David Berry (left) and Daniel Mulino.

The government will consult on professional indemnity insurance arrangements and how they can improve the sustainability Compensation Scheme of Last Resort, including by giving more powers to ASIC or the CSLR.

Treasury has released a consultation paper titled Enhancing the effectiveness of financial service professional indemnity insurance, which was flagged by Minister for Financial Services Daniel Mulino last week when he announced the FY26 CSLR special levy funding mechanism and proposals for new consumer protections.

The paper asks whether ASIC’s initial oversight of approving licensees is sufficient to ensure they have adequate cover and if the regulator collect more data from licensees to expand ongoing oversight of PI arrangements.
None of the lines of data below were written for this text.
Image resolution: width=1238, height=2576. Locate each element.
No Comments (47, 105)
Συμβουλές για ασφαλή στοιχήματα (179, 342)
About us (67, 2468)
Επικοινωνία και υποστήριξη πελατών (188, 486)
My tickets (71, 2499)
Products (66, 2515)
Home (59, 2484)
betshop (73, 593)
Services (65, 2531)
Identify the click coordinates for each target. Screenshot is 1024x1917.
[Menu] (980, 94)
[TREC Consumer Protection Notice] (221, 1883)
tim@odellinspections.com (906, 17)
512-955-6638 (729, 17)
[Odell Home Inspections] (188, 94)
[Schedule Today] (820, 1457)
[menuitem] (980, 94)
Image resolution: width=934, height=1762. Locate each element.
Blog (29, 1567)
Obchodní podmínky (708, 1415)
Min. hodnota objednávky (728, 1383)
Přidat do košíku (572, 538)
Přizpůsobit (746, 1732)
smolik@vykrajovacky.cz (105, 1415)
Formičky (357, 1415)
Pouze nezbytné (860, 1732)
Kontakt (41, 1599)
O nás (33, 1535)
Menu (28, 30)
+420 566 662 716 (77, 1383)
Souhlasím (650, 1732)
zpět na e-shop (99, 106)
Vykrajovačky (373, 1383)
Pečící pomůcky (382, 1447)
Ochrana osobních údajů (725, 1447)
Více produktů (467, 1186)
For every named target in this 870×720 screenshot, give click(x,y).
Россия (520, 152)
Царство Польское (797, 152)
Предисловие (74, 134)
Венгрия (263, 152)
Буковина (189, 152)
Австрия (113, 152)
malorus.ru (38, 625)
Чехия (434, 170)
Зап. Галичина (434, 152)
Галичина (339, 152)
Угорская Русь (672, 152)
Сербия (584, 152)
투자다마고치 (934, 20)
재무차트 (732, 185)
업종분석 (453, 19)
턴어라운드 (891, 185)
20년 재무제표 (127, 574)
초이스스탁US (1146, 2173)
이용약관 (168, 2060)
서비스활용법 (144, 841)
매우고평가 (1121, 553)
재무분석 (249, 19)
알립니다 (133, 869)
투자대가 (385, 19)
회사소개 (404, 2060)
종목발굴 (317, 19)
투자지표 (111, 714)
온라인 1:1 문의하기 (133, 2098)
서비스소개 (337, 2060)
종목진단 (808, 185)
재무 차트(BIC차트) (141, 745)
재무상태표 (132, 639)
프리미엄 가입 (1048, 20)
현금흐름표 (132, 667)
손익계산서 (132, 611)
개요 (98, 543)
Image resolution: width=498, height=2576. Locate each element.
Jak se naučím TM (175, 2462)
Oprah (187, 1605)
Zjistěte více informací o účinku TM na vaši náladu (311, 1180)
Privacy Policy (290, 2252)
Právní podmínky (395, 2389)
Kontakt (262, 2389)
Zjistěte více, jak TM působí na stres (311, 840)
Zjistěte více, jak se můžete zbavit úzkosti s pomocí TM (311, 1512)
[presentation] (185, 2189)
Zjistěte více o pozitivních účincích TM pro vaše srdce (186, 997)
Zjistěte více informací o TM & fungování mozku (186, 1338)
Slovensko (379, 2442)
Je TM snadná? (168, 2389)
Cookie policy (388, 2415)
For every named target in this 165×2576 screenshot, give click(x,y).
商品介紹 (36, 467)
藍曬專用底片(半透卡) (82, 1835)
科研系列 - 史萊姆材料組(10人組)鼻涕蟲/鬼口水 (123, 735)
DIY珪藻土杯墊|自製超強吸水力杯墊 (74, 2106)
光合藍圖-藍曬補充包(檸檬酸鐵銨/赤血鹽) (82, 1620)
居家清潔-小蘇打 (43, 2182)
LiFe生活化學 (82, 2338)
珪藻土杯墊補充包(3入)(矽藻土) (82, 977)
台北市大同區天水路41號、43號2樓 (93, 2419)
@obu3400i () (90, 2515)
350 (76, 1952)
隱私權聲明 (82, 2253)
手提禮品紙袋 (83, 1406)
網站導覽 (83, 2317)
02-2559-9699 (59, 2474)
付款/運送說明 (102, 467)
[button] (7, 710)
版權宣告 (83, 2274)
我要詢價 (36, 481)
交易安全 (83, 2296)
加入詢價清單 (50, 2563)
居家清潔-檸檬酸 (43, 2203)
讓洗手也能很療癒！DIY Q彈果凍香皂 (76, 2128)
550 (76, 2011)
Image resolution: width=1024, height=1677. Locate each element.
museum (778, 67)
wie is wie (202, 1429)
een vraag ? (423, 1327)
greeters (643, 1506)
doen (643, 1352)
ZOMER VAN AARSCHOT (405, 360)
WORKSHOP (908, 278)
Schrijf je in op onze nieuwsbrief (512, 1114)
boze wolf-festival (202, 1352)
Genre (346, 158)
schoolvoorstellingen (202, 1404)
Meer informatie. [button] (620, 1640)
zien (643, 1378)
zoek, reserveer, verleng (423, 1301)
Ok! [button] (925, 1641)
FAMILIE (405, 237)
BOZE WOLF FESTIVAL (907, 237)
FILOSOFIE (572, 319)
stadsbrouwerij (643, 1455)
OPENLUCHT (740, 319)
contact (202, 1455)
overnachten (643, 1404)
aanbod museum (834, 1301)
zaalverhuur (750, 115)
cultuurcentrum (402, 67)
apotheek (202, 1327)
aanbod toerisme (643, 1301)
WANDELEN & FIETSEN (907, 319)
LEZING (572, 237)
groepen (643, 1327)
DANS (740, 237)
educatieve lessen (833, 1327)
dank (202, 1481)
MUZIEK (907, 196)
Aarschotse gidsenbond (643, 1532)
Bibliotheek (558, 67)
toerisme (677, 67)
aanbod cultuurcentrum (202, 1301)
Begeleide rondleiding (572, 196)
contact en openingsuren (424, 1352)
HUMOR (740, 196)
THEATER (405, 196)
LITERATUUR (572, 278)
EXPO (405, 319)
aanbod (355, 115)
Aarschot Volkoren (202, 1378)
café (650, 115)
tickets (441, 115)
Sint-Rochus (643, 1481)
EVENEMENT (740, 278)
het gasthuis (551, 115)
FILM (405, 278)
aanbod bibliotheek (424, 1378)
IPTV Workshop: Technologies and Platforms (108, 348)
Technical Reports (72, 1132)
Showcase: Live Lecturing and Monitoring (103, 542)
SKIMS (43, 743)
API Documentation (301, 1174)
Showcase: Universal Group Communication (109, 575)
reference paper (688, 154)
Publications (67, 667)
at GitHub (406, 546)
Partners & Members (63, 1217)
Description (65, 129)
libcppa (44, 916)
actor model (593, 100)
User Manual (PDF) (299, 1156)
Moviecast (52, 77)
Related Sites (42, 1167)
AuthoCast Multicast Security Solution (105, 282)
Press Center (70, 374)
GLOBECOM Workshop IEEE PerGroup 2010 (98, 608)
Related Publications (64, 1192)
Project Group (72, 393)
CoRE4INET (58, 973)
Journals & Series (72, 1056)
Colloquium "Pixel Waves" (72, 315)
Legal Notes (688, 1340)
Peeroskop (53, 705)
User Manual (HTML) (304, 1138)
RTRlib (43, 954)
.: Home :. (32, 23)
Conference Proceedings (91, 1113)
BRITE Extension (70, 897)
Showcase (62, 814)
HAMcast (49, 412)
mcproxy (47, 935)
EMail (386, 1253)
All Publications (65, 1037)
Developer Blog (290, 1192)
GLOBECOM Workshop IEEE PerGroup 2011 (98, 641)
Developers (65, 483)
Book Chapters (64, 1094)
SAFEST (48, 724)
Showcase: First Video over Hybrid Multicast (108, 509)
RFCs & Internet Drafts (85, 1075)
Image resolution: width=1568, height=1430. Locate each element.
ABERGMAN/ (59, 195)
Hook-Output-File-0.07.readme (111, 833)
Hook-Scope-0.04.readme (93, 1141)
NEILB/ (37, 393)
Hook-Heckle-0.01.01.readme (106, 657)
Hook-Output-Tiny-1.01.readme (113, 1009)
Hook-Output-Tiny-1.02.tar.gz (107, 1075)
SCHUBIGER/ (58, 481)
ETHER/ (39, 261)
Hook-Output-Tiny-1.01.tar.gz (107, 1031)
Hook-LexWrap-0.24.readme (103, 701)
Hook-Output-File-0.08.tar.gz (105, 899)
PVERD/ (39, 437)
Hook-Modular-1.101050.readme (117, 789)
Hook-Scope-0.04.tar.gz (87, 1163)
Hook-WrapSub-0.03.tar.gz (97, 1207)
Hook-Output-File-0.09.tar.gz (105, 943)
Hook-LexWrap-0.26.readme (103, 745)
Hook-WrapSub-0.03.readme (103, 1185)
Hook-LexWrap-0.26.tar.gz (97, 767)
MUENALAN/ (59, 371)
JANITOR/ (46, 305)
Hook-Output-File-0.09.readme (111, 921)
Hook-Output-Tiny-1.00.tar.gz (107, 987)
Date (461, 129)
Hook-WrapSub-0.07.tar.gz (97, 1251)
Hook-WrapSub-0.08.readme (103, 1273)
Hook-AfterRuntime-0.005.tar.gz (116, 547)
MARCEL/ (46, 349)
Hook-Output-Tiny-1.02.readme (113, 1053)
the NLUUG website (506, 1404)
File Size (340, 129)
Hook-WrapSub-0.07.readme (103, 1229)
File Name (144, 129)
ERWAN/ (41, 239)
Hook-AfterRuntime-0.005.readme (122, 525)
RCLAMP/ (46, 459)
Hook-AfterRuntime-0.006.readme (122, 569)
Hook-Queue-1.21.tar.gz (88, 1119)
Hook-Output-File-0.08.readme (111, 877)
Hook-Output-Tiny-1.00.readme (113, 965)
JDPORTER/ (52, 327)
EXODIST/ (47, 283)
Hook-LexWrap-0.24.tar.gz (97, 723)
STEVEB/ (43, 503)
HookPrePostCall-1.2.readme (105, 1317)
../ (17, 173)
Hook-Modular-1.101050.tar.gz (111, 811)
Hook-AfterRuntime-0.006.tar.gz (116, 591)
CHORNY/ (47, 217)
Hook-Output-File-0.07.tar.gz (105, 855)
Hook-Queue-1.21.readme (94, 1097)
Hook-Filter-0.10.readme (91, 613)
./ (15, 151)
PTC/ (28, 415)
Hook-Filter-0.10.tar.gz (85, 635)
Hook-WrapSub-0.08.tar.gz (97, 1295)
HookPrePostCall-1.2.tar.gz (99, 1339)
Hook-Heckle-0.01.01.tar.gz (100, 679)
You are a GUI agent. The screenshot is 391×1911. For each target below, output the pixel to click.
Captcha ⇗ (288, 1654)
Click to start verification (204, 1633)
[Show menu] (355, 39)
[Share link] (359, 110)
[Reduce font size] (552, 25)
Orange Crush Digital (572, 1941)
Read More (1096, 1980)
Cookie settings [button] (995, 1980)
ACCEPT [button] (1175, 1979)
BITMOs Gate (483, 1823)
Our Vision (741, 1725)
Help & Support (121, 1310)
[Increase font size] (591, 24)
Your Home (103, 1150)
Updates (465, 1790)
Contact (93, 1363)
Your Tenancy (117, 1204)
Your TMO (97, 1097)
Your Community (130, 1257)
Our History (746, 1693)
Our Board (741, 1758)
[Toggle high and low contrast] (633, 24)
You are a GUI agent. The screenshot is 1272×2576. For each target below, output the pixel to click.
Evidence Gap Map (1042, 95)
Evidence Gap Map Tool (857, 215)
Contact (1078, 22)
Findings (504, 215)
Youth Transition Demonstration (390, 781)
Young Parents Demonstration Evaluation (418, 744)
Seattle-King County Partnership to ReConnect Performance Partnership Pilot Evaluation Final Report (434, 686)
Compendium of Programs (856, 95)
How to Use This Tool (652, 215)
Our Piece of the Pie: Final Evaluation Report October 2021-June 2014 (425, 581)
It also asks whether the industry would be comfortable with a higher levy to meet the additional costs of this oversight.

The paper also seeks feedback on what changes could be made to enable the CSLR to more effectively recover funds from a licensee under external administration or their PII insurer.

The paper notes that the CSLR doesn’t have the ability to claim against a company’s PII policy or powers to act on behalf of the company if it is insolvent, and that PII policies typically exclude losses arising directly from a licensee entering external administration.

However, the paper notes that the CSLR has found that firms that are persistent in pursuing their PII to help with claims can deliver remediation for consumers.

The consultation paper asks whether the existing regulatory model for holding PII is sufficiently protecting consumers from risk and how it could be amended.

Several companies that have gone into liquidation or administration have left hundreds of millions of dollars’ worth of client remediation to the CSLR to cover.

This includes Dixon Advisory, which was put into voluntary administration by its formerly listed parent company E&P Financial Group; as well as United Global Capital, Brite Advisors and several licensees involved in the $1 billion Shield and First Guardian collapse.

The FY26 levy blew out the $20 million subsector cap for financial advice, with $47 million due to be raised in a special levy across the financial services.

But with the FY27 levy due to exceed the subsector cap by over $100 million, the government will again consult on the future of the scheme next year.

CSLR chief executive David Berry told Professional Planner in a statement: “We welcome the consultation and look forward to seeing how PII can play a greater part in supporting victims of misconduct”.

The issue of PI coverage levels and appropriate cover was featured in the Financial Services Council licensing green paper released earlier this year, suggesting more oversight from ASIC or the government.

But the Treasury consultation will also canvass industry views of the PII market and whether licensees are able to obtain affordable PII cover, noting that although the market tightened post-Hayne royal commission, in 2023 insurance levels returned to below 2020 levels.

The paper notes that premiums, which often range from $10,000-$20,000, can be a barrier for smaller businesses to which they might represent around 10 per cent of revenue.

Larger licensees, (at least 25 representatives or more according to the paper), can face difficulty in obtaining cover during periods when insurance supply is tight and are seen as higher risk by the insurer.

According to background information established in the paper, each year around 30,000 PII policies are written for Australian financial services and credit licenses.

Total premiums for PII in financial services are about $300 million per year, which accounts for about 10 per cent of PII premiums across all sectors in Australia and less than 1 per cent of total general insurance premiums in Australia. But the legal requirement to hold PII insurance means demand is inelastic.

The current PII market in Australia is supplied mainly by APRA-authorised and Lloyd’s underwriters, with most policies distributed via insurance brokers.

As of 31 December 2020, there were 10 APRA-authorised insurers writing PII in financial services in Australia, of the 22 APRA-authorised insurers writing PII across all sectors. Lloyd’s of London writes about 20 to 25 per cent of the financial services PII market in Australia.

The paper said that some insurers have sought to circumvent liability for small-value AFCA complaints by setting the policy excess to be at least $15,000 –  higher than AFCA fees, which are in the $5000 to $12,000 range.

This is purportedly due to the perceived number of small-value complaints received by AFCA that result in a cost to the licensee that is then claimed on PII, even if found in favour of the licensee.